_Exercise objective_
Report how many lines of the data below contain the string "resolution", giving only the number.

+++

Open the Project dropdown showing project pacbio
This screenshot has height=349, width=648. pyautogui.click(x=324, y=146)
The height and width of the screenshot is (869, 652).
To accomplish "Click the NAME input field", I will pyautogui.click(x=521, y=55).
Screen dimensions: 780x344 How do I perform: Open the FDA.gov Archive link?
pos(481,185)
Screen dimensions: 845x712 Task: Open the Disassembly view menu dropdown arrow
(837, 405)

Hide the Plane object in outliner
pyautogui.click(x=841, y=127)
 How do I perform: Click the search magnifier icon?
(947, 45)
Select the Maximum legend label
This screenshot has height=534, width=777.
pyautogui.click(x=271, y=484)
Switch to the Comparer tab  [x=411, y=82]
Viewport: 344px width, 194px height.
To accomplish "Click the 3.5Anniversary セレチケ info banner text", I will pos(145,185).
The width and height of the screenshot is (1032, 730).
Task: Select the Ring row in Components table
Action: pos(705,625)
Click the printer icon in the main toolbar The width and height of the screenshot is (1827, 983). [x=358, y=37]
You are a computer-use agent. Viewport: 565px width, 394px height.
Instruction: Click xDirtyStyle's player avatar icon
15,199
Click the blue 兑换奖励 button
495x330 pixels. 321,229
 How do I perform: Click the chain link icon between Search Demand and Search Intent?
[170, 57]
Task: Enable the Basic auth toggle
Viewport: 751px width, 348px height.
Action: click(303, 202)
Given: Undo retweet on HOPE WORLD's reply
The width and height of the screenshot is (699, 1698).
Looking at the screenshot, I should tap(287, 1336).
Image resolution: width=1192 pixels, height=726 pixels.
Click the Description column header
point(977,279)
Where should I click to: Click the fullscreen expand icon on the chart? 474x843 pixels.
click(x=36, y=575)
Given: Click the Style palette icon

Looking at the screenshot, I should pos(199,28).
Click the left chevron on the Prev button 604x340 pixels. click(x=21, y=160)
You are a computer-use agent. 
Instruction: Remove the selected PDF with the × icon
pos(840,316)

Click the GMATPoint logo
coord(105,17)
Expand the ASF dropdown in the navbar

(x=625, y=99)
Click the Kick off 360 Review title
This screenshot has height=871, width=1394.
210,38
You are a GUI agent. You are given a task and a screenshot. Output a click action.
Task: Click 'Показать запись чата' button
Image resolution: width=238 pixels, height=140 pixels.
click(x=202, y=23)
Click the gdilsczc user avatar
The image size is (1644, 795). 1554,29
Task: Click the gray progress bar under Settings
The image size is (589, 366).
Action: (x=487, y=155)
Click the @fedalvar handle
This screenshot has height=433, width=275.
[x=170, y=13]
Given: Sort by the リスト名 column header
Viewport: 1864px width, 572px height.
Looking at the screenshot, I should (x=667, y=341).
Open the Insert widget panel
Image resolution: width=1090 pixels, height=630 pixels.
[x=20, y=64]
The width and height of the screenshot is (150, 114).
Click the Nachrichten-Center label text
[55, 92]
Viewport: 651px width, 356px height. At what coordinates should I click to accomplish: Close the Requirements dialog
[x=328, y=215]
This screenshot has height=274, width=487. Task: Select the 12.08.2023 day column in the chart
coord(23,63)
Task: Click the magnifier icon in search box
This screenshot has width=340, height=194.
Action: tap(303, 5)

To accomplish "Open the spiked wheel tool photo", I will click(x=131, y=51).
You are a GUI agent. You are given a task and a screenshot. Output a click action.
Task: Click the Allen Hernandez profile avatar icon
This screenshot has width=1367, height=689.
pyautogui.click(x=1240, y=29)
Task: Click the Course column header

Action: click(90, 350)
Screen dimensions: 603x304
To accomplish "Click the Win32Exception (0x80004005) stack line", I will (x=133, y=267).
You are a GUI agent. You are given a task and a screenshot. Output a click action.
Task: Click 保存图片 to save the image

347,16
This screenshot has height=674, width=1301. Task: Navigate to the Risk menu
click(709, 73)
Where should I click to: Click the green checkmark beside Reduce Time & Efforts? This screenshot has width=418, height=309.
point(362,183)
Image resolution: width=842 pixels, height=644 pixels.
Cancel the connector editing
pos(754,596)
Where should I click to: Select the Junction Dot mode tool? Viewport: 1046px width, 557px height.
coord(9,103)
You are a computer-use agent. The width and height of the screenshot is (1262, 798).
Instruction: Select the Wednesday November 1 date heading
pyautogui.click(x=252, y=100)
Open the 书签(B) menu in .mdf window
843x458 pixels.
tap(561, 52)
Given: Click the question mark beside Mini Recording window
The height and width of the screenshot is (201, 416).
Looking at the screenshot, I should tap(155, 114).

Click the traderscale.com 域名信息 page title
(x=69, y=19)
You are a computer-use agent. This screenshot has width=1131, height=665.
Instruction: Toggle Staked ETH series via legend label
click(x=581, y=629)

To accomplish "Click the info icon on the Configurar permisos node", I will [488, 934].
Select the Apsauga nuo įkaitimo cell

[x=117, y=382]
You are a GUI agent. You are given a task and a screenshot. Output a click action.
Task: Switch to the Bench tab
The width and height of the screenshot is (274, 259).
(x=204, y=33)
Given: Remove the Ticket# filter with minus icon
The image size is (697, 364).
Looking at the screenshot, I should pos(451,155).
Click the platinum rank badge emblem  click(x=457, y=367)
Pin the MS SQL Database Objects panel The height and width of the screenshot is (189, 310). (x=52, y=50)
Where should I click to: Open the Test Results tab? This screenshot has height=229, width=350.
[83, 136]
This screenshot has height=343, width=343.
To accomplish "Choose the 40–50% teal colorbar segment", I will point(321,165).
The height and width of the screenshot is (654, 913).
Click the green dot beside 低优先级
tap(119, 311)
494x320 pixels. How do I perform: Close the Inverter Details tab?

+++

_Result of this exercise_
4